This program equips executives with a general understanding of accounting and financial principles as they relate to organizations' operations and decision-making processes. It also prepares financial analysts and investors with a general understanding of the valuation content and limitations of financial statement information.

Starting with a review of financial data in a company's annual report and accounting statements, participants will gain a well-rounded understanding of how basic accounting information may be used in communicating with financial managers, as well as to assess a firm's future prospects and value. The remaining time will be spent covering finance principles relevant to leaders whose primary job responsibilities are outside of the finance function with implications for project decisions, corporate structure and performance measurement. This will involve examining how project choice maps to various financial metrics and highlighting common pitfalls in this process, such as recent psychological biases described in the field of Behavioral Finance.

Program Takeaways

  • Financial Report Analysis – Analyze a firm's annual reports and statements to interpret the data for use in the organization and to assess a firm's future prospects and value
  • Improved Decision Making – Evaluate concerns related to the acquisition/investment decisions of the organization and their funding
  • Improved Decision Making – Evaluate concerns related to the acquisition/investment decisions of the organization and their funding


Day 1

Session 1: Introduction to Accounting

  • What do financial accountants do?
  • The annual report

Session 2: The Balance Sheet

  • Presentation of assets on the balance sheet
  • Valuation of assets
  • Presentation and valuation of liabilities

Session 3: The Balance Sheet (continued)

  • Off balance sheet financing
  • "Cookie jar" reserves
  • Fundamental analysis based on balance sheet information assessing a firm's riskiness

Session 4: The Income Statement

  • Presentation of the income statement
  • Revenue and expense recognition
  • Accrual accounting
  • Capitalization versus expensing

Day 1 Conclusion and Evaluations

Day 2

Session 5: Introduction to Corporate Finance and Value-based Principles

  • Description of areas of Corporate Finance: Valuation, Financial Structure, and Acquisitions
  • Observe how business decisions map to financial performance measures, such as profit/loss
  • Measure performance through a host of metrics including: return on investment, value-added and share price

Session 6: Value-based Principles for Generating and Measuring Performance

  • Value a project strategy and its impact on operational decision making
  • Observe how business decisions map to financial performance measures
  • Measure performance through various metrics including: return on investment, NPV and share price

Session 7: Case Discussion to Apply Valuation for a Corporate Investment

  • Financial Measurement and Incentive Issues in a Corporation
  • Determine project value and attractive investment decisions
  • Case Analysis: Gulf Oil
  • Group discussion

Day 2 Conclusion and Evaluations

Day 3

Session 8: The Income Statement (Continued)
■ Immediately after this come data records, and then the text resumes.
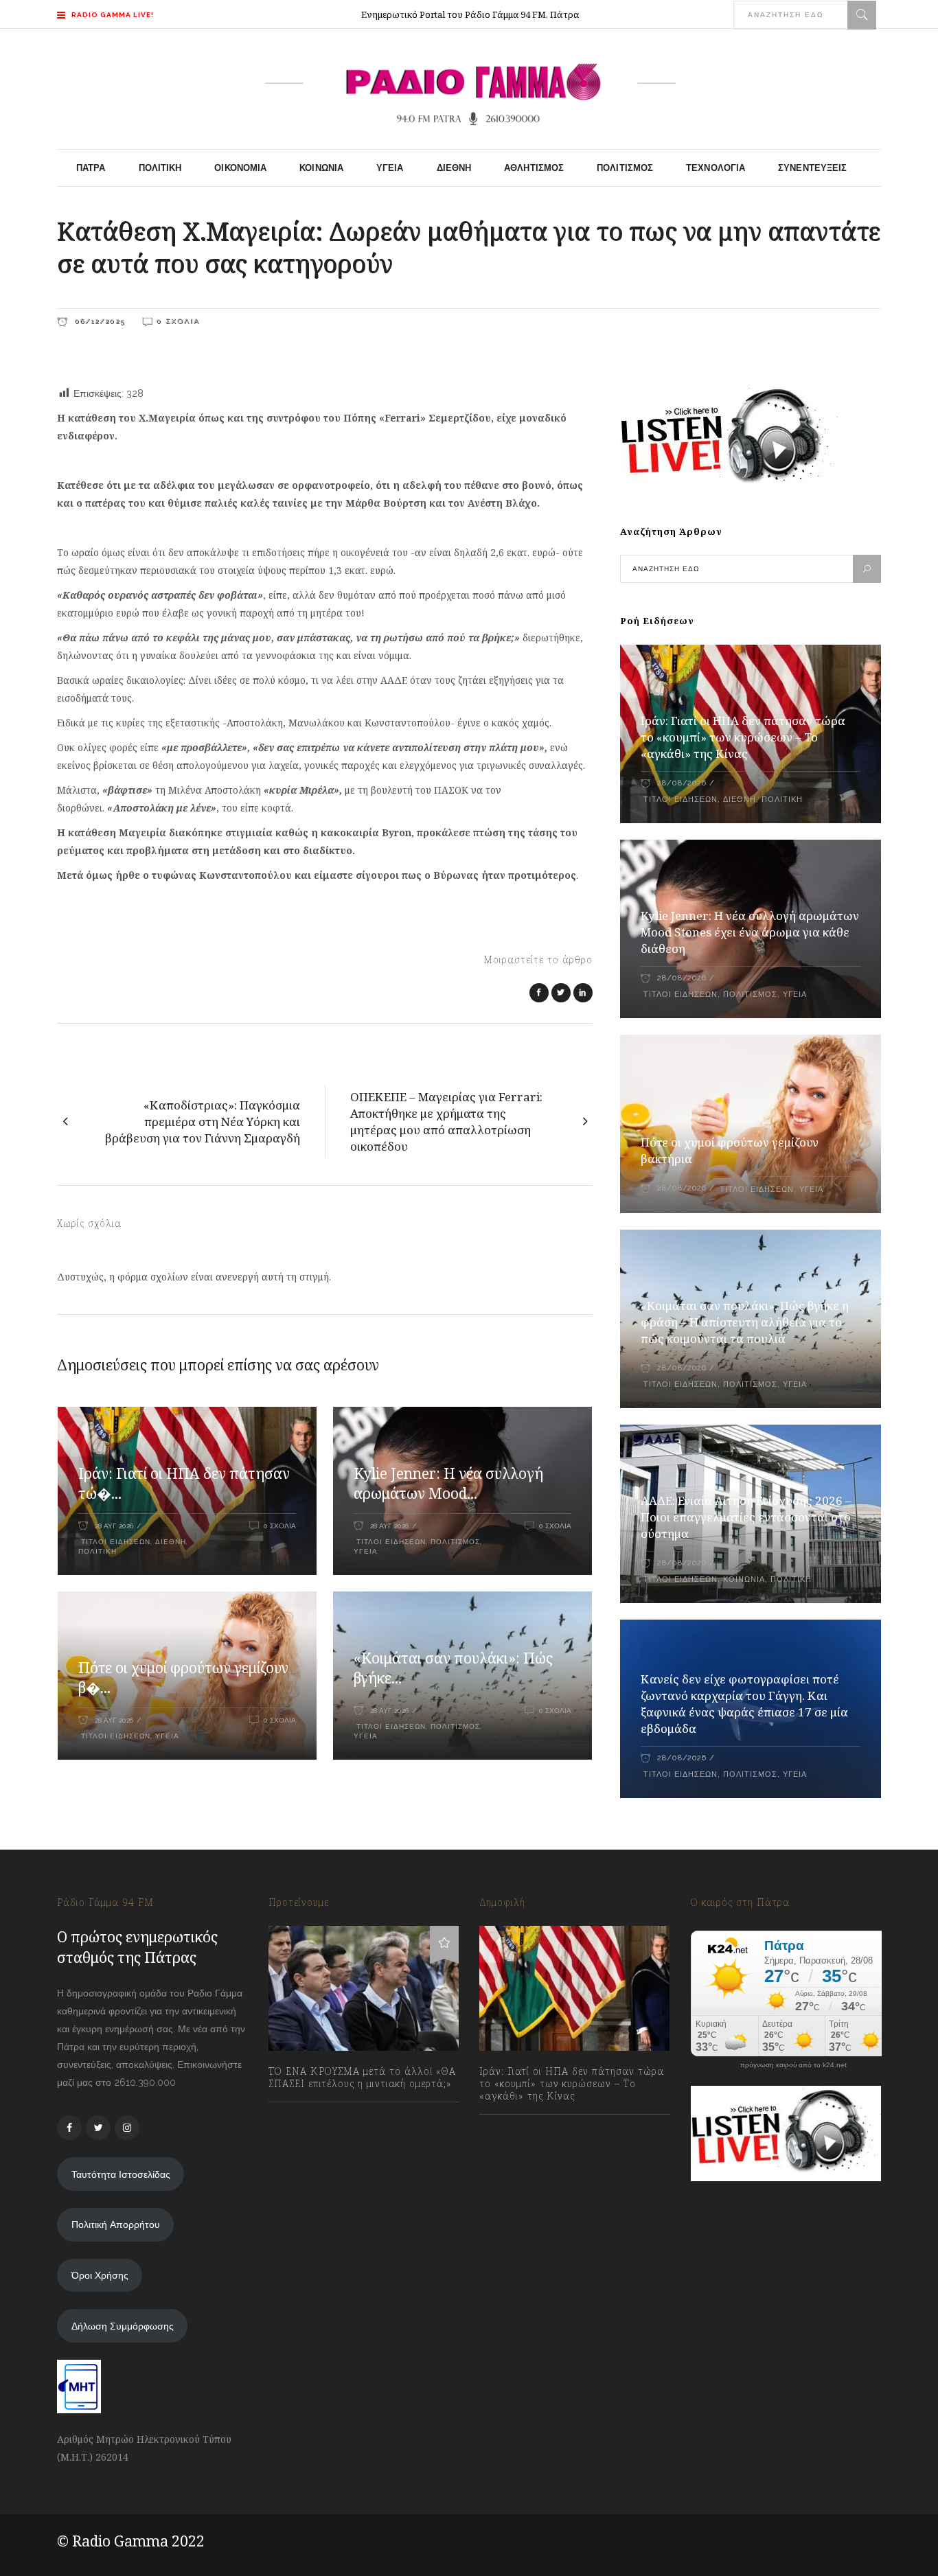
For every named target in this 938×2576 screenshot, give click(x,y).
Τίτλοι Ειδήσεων (114, 1541)
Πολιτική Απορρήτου (115, 2224)
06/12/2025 (98, 321)
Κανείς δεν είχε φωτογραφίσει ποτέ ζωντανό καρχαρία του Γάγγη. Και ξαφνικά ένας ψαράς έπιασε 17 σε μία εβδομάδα (744, 1703)
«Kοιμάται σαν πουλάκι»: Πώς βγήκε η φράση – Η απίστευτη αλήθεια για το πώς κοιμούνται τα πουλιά (745, 1322)
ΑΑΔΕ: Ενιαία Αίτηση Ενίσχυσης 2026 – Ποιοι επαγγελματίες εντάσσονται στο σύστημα (746, 1517)
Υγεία (366, 1551)
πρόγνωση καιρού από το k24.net (793, 2065)
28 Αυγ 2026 (114, 1526)
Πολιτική (97, 1551)
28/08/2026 (681, 783)
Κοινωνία (744, 1579)
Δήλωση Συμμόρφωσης (122, 2326)
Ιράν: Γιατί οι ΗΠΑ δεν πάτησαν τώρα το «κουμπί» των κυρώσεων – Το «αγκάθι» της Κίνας (743, 737)
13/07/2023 (306, 2113)
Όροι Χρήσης (99, 2275)
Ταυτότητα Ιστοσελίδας (120, 2174)
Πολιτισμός (455, 1541)
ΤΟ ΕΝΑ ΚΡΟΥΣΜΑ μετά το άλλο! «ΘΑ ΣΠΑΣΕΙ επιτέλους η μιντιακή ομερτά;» (362, 2077)
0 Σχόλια (178, 321)
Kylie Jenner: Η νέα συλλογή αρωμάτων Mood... (448, 1484)
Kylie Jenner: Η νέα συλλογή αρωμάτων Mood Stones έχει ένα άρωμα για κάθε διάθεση (750, 932)
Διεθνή (170, 1541)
  • Fundamental analysis based on income statement information assessing the integrity of financial statement information and firm's performance

Session 9: Case Study: America Online

  • Small group discussion and analysis

Session 10: The Cash Flow Statement; AOL Case

  • Preparation of the cash flow statement
  • Understand the differences between the cash flow statement and income
  • Fundamental analysis based on cash flow information
  • America Online: Case Analysis and Class Discussion

Day 3 Conclusion and Evaluations

Day 4

Session 11: Mergers and Acquisitions

  • Evaluate synergies in strategic acquisitions
  • Negotiate the form, financing and structure of a merger
  • Address the concerns of the bidding process
  • Understand and navigate through the intricacies of an acquisition

Session 12: Financial Structure and Behavioral Finance

  • Use finance to enable more effective operational management decisions
  • Understand the pros and cons of various financing choices
  • Appreciate and incorporate the information embedded in market prices
  • Become aware of the significant impact of human psychology and its common implications for market bias

Session 13: Case Discussion of Comprehensive Merger Deal

  • Perform rigorous synergy analysis of an proposed acquisition
  • Value a target to the acquirer
  • Propose a bid structure for a deal
  • Follow the bidding process in a competitive bidding environment
  • Case Analysis: Paramount
  • Group Discussion

Program Conclusion and Evaluations

Who should attend

Although there are no formal education or background requirements, this course is designed for executives who meet the criteria below. While we strongly encourage global participation, please note that all courses are taught in English. Proficiency in written and spoken English is required.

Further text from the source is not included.